Rewrite the listing below, replacing each occurrence of "screenshot" with "screen capture" and leaving everything else unchanged.

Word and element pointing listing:
####

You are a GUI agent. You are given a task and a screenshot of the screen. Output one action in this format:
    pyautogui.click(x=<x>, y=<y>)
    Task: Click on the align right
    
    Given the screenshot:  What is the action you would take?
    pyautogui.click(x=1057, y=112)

####

Written answer ::
You are a GUI agent. You are given a task and a screen capture of the screen. Output one action in this format:
    pyautogui.click(x=<x>, y=<y>)
    Task: Click on the align right
    
    Given the screen capture:  What is the action you would take?
    pyautogui.click(x=1057, y=112)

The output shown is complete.